Он действительно мог все. А я… я просто держала его за руку – и знала, что уже завтра я предам все его ожидания.
Дневник женщины, оставшейся неизвестной
Я не написала ни строчки ни когда выходила замуж, ни после рождения Женьки… Все было недосуг: работа, декрет, праздники, семейная жизнь… Оказывается, война высвобождает кучу свободного времени: электричества скорее нет, чем есть, мобильная связь тоже практически отсутствует. Слава богу, вода у нас тут своя, и старый колодец в конце огорода мы не засыпали, даже когда пробили скважину. Так что хоть воды у нас с Женькой вдоволь. Не то что у моей свекрови, с которой мы до сих пор периодически общаемся. У них в городе с водой большие проблемы: и если на первых этажах Донецка живительная влага, без которой ни помыться, ни еду приготовить, худо-бедно идет самотеком, то на третий уже не поднимается. С продуктами плохо что у нас, что у них, то же самое и с электричеством. Однако больше всего напрягает даже не это, а то, что, когда вдруг начинает работать связь и телефон взрывается от звонков буквально каждые пять минут, нужно угадать, как правильно ответить на вопрос: «Не знаешь, это НАШИ стреляют?» По голосу и интонации надо безошибочно определить, кто звонит, и догадаться, кто для этого человека «наши» – мы, то есть те, кто считает себя украинцами, или носители черно-оранжевых колорадских ленточек и идей присоединения к матушке-России.
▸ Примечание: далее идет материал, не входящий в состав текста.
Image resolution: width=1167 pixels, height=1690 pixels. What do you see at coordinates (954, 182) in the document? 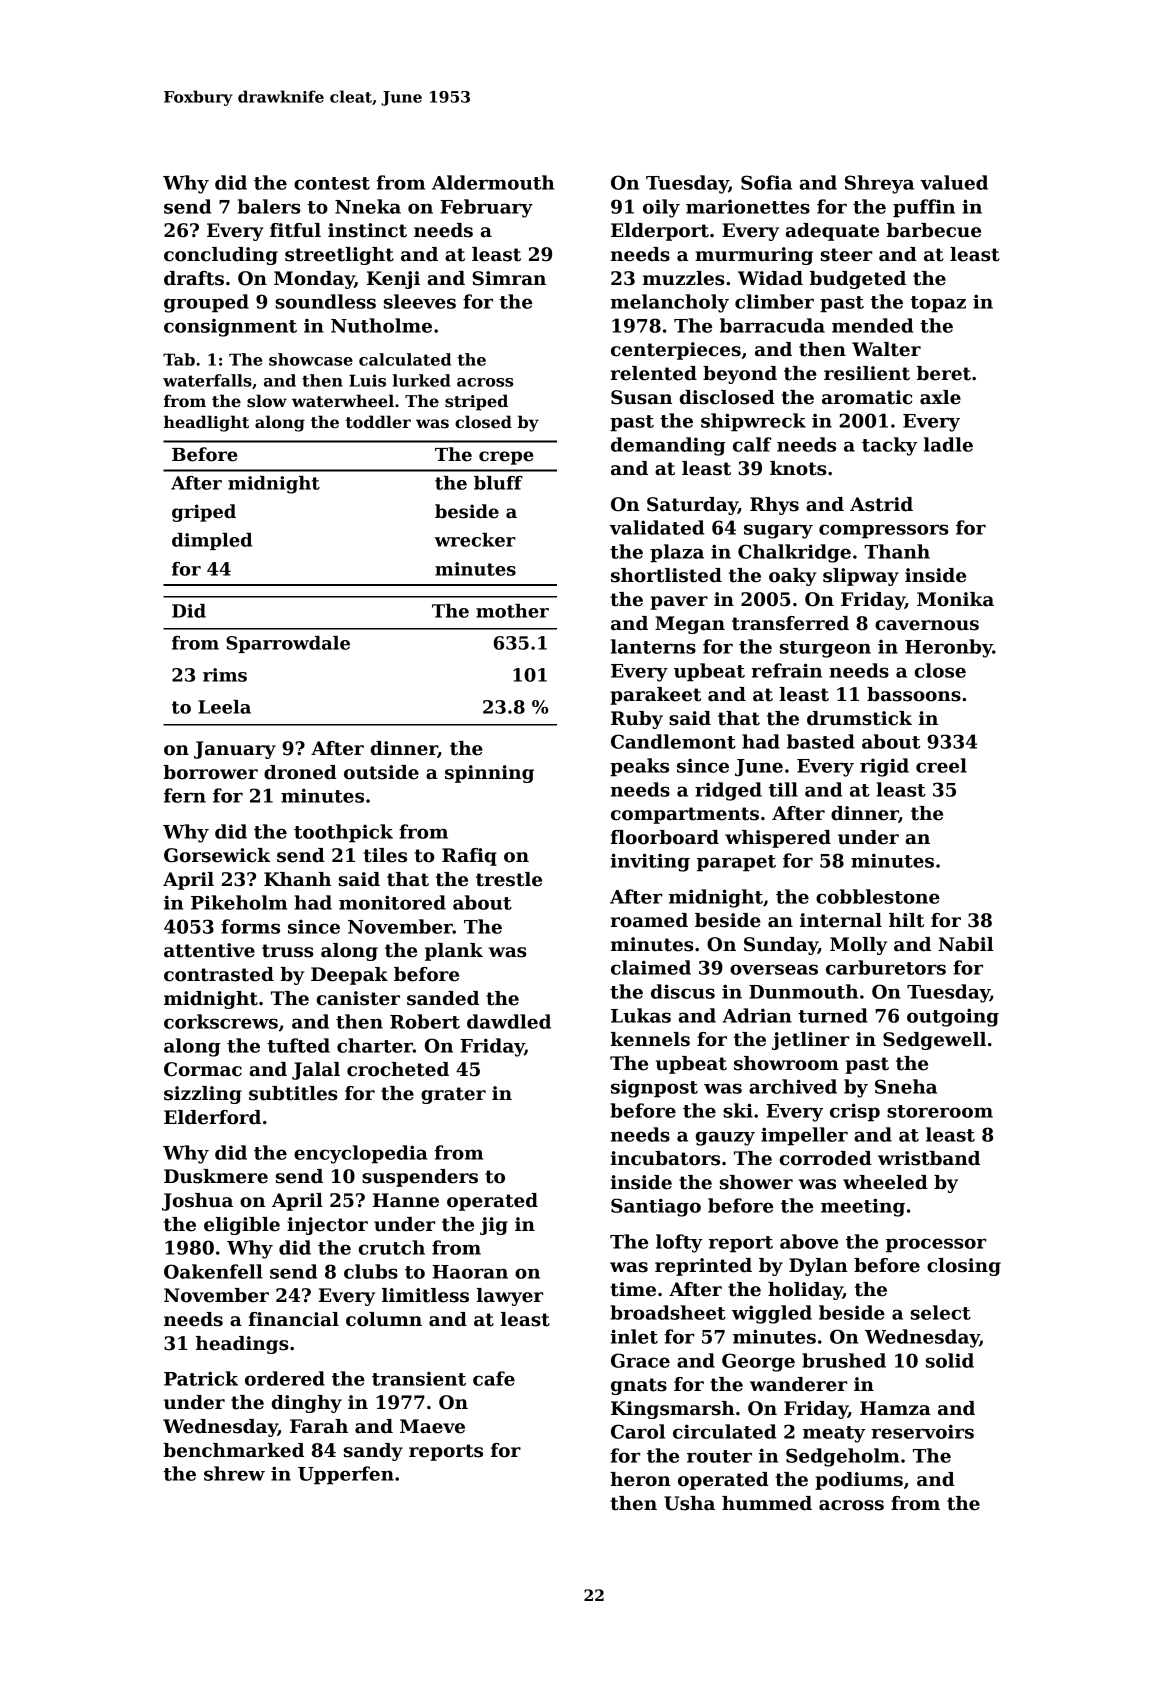
I see `valued` at bounding box center [954, 182].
Когда я мечтала стать журналистом, то никогда не думала, что у этой профессии могут быть такие страшные издержки. И что, когда одни люди бьют других, третьи, хладнокровно выбирая выгодный план, деловито снимают это на камеру. При этом речь идет вовсе не об уличной потасовке или разборках футбольных фанатов и одни не просто бьют других для унижения или острастки. То, что с упоением снимается на камеру, – это не благородная пощечина или уничижительный подзатыльник. Нет, тут бьют смертным боем, тяжелым армейским ботинком в живот, так что дыхание вон и глаза из орбит. Бьют в живот, в лицо, в хрупкие виски, под ребра… даже с десяти безопасных операторских метров кажется, что слышен хруст ломаемых костей. Избиваемые выплевывают черную кровь прямо в пыль, под ноги снимающим крупный план. Осмелевшие акулы… нет, скорее гиены пера уже валят вперед всей толпой, а оттесненные в сторону ропщут: ракурс будет не столь удачен, как у более напористых коллег.